-- Begin DATA EXTRACT --

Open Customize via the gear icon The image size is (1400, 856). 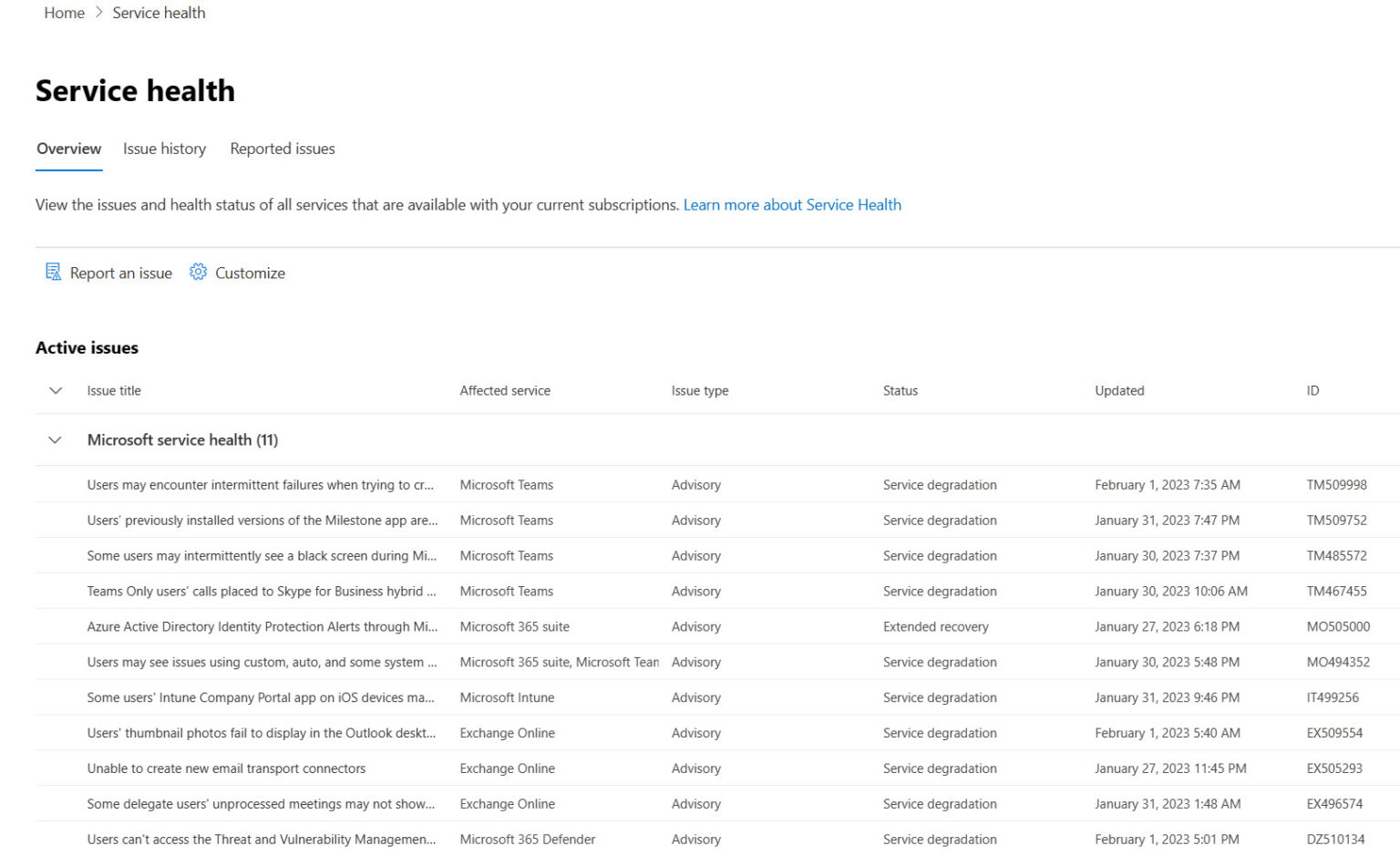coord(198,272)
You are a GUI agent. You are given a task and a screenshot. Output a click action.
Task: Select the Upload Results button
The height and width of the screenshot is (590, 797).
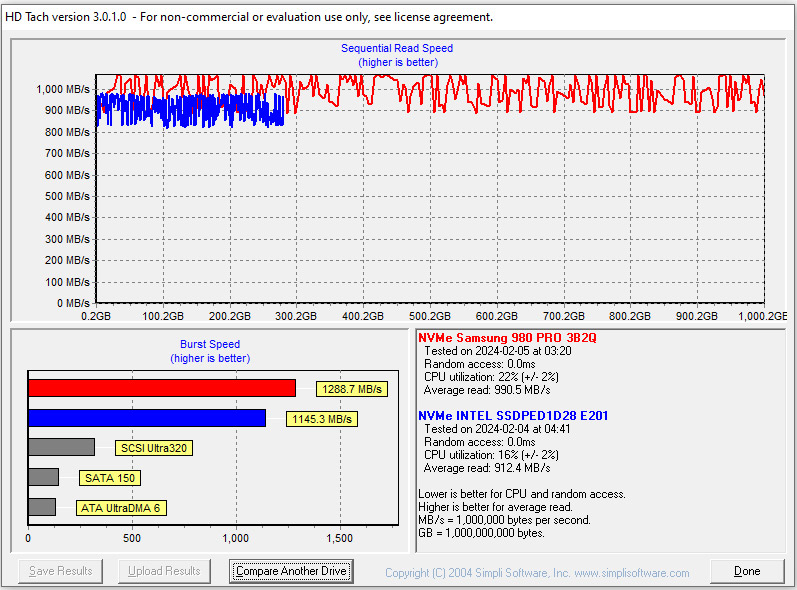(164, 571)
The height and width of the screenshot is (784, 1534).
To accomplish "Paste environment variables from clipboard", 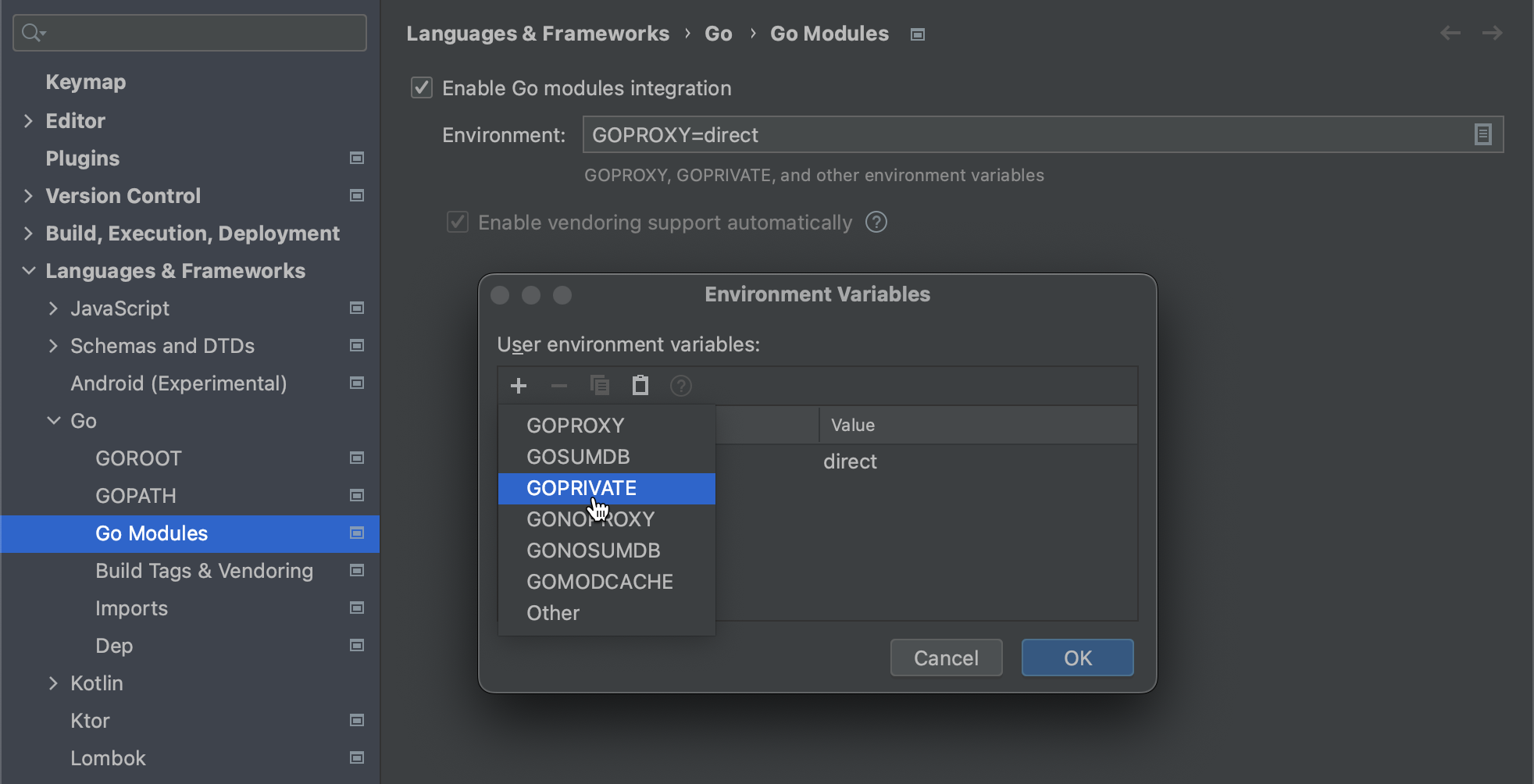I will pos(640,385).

-- End DATA EXTRACT --

* **YOUR OBJECTIVE**
Which rows above contain the word "width"? Copy each of those rows in full.

* **THE SOLUTION**
The height and width of the screenshot is (590, 797).
The height and width of the screenshot is (784, 1534).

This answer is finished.